Kommentar von Dr. Coşkun Canan und Anja Petschel, Statistisches Bundesamt¹
– Einreichung am 09. September 2022
Statistische Kategorien dienen keinem Selbstzweck, sondern immer einem spezifischen Erkenntnisinteresse. Dieses kann je nach dem gewählten Kontext sehr unterschiedlich aussehen und ebenso können auch die statistischen Kategorien selbst veränderlich sein und sich im gesellschaftlichen Diskurs weiterentwickeln. Zur Weiterentwicklung des Begriffs und Konzepts Migrationshintergrund hat die Fachkommission Integrationsfähigkeit (IF) (2021) mit ihrem Vorschlag für eine Neudefinition einen bedeutenden Beitrag geleistet, der die öffentliche Diskussion der vergangenen Jahre aufgreift. Sie schlägt die statistische Erfassung von Eingewanderten und ihren Nachkommen auf der Basis der Wanderungserfahrungen von Befragten und ihren Eltern vor. So sollen zu den Eingewanderten und ihren direkten Nachkommen die Personen gehören, die selbst nach 1950 auf das heutige Staatsgebiet Deutschlands eingewandert sind sowie Personen, die in Deutschland geboren wurden, bei denen aber beide Elternteile seit 1950 nach Deutschland eingewandert sind. Die Betrachtung der sogenannten zweiten Generation wird von den Mitgliedern der Fachkommission IF damit mehrheitlich befürwortet. Es ist wichtig, empirische Daten im Themenfeld von Migration und Integration umfassend zu erheben, um eine fundierte Informations- und Diskussionsgrundlage zu schaffen und unterschiedliche gesellschaftliche Gruppen differenziert abbilden zu können. Das Statistische Bundesamt arbeitet daher derzeit an der Umsetzung des Vorschlags der Fachkommission IF im Rahmen einer zusätzlichen Veröffentlichung auf Basis des Mikrozensus, um mit konkreten Vergleichsdaten für die Debatte um eine Neudefinition des Migrationshintergrundes eine stärkere empirische Basis zur Verfügung zu stellen.
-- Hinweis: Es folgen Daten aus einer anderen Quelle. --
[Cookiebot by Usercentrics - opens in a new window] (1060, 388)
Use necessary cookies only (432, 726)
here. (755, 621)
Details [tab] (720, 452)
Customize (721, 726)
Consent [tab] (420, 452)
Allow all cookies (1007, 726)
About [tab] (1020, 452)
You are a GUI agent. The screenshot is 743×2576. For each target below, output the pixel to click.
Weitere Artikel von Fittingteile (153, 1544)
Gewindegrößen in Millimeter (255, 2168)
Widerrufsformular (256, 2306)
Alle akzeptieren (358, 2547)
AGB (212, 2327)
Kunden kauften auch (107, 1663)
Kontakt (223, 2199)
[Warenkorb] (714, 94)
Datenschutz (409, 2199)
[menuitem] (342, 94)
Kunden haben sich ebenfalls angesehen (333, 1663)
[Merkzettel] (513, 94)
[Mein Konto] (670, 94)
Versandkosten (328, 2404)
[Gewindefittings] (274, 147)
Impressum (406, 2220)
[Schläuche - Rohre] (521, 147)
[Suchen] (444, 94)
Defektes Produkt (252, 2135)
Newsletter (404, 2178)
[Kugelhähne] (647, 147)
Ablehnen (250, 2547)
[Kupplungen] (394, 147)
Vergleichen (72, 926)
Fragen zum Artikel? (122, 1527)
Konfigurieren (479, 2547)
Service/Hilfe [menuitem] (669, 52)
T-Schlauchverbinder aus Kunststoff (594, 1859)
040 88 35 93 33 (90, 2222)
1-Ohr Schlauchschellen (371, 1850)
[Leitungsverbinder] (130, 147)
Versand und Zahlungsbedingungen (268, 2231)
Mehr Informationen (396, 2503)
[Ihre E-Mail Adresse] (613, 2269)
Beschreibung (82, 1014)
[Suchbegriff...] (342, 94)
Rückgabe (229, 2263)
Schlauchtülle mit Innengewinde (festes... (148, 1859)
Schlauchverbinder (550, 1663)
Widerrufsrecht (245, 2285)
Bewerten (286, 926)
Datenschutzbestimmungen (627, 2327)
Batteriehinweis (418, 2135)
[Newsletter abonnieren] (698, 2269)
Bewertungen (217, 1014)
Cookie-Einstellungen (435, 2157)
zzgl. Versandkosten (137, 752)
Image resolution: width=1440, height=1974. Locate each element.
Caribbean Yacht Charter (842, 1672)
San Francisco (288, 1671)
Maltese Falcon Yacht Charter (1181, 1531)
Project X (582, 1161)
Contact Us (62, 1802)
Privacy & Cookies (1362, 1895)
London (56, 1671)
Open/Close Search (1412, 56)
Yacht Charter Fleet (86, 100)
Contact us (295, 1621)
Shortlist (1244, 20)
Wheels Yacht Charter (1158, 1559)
Zur Bedeutung der Erfassung der zweiten Generation
Der abweichende Gegenvorschlag von Anne-Kathrin Will, nur die selbst Eingewanderten zu erfassen, der auch bereits von Barbara John in ihrer abweichenden Stellungnahme zum Votum der Fachkommission IF vorgeschlagen wird, greift unseres Erachtens inhaltlich zu kurz. Eine Beschränkung der Berichterstattung auf die selbst Eingewanderten würde zu einer Reduktion an Informationen und das Ziel verfehlen, möglichst differenzierte Daten für die Bevölkerung mit und ohne Migrationsbezug bereitzustellen, um zum einen die migrationsbedingte Diversität der Gesellschaft darstellen und zum anderen vielfältige Daten- und Informationsbedarfe der Politik, Wissenschaft, von Interessenverbänden und der breiten Öffentlichkeit zu den sozialen Lebenslagen jener Menschen mit Migrationsbezug abdecken zu können. Aus diesen Gründen halten wir eine Erfassung und separate Darstellung der direkten Nachkommen von Eingewanderten (zweite Generation) im Mikrozensus für fachlich geboten.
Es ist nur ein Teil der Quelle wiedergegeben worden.